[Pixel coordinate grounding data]
########################################
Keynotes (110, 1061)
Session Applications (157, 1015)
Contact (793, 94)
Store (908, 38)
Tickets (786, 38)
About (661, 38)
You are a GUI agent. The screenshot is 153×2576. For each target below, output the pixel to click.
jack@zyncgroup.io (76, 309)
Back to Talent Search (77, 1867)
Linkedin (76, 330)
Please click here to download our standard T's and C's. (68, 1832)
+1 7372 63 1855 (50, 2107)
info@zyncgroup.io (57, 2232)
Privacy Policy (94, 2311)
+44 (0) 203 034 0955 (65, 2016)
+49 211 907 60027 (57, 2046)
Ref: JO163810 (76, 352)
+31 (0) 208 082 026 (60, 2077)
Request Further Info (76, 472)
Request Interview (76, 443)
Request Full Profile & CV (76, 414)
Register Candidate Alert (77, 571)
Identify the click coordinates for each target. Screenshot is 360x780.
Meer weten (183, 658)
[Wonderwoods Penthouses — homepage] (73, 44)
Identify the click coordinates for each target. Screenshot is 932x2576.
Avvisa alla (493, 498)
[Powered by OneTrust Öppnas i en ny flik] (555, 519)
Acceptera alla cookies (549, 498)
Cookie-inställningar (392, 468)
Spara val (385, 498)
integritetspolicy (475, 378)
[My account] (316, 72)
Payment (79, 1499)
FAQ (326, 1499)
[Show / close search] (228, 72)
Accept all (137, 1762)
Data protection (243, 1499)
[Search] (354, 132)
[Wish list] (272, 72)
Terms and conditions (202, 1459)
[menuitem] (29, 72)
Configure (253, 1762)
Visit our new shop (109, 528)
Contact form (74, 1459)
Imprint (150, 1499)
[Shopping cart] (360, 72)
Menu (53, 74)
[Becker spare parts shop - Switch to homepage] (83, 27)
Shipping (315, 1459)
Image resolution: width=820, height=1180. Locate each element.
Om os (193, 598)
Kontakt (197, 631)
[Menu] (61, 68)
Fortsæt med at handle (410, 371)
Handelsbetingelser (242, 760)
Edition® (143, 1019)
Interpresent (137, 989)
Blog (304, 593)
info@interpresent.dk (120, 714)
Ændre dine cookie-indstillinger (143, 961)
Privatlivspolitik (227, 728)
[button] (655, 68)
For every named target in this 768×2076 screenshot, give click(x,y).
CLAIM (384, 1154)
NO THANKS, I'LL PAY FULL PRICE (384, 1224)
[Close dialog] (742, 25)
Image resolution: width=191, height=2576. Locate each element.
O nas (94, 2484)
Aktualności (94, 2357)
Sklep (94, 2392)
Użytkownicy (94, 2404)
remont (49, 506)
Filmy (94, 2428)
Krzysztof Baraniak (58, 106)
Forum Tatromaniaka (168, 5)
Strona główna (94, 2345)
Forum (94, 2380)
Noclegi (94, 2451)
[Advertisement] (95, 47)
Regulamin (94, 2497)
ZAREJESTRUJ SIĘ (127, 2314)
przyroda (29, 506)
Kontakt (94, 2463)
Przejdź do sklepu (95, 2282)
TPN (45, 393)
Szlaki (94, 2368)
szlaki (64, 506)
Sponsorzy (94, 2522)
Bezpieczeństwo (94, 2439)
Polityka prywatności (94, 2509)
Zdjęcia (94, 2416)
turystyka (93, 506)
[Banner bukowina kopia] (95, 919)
########################################
* Activity *
Out of the data above, set down the lines from the one with "Configure (253, 1762)" to the one with "Fortsæt med at handle (410, 371)", both included, exactly as written and with no additions.

* Output of the exercise *
Configure (253, 1762)
Visit our new shop (109, 528)
Contact form (74, 1459)
Imprint (150, 1499)
[Shopping cart] (360, 72)
Menu (53, 74)
[Becker spare parts shop - Switch to homepage] (83, 27)
Shipping (315, 1459)
Image resolution: width=820, height=1180. Locate each element.
Om os (193, 598)
Kontakt (197, 631)
[Menu] (61, 68)
Fortsæt med at handle (410, 371)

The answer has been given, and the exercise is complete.